I’m looking for some advice on how to modify my Nextstrain runs/builds as I am starting to encounter extremely large memory requirements due to the amount of data now in GISAID.
I normally create builds for the Southeast USA, FL-subsampled (with global samples), and FL only sequences. I run Nextstrain using a profile with a subsampling scheme based on examples from Emma. I am now using the new max_sequences key to set a size limit to my builds so they are not too large. I use the nextmeta and nextfasta files downloaded from GISAID as my input files.
However, on my latest run (on an HPC using SLURM) I got an out of memory error when I requested 225GB. My last run I did required over 125GB memory.
As more and more data are deposited into GISAID, I just don’t think this approach will be feasible for our runs.
Do you have any advice on how we can continue to run FL-focused subsampled builds (so we can continue to pull in global samples for context in our FL trees) but not have to use so much memory?

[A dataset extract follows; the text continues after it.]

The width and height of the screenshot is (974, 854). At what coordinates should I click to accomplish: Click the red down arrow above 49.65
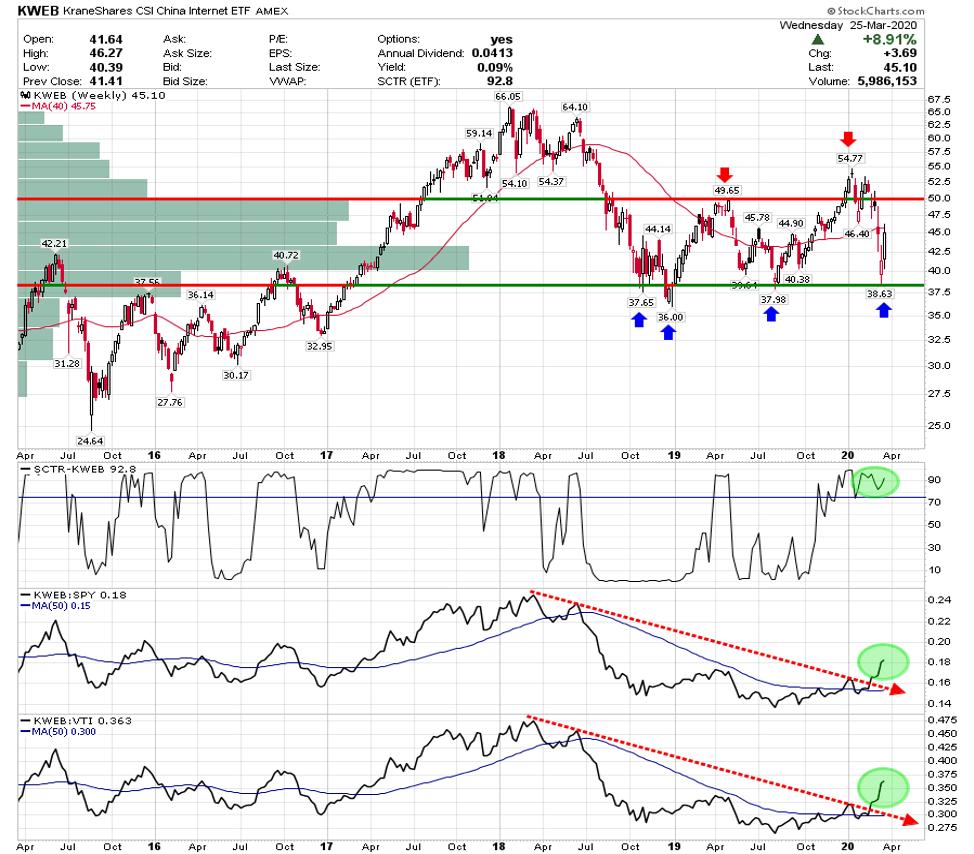725,173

Thank you for this information. Have these steps already been automatically updated in the ncov repo? I do run the pipeline after doing a fresh pull each time.
Or do I need to make these changes manually myself?
HI @seschmedes, The reduction in memory usage by the priorities calculations will automatically take effect when you pull the latest ncov workflow. The nextalign feature is opt-in right now. You can enable it by adding use_nextalign: True to your builds.yaml file(s) like we do in the Nextstrain builds.
You also need to install the nextalign binary into your workflow’s environment. There are a couple of ways to install nextalign:
If you run your workflow with snakemake --use-conda, nextalign will be automatically installed after you pull the latest ncov repository changes and run the workflow. This is the best way to keep your workflow environment’s software up-to-date.
If you use a nextstrain conda environment, you can install nextalign with conda install -c conda-forge -c bioconda nextalign.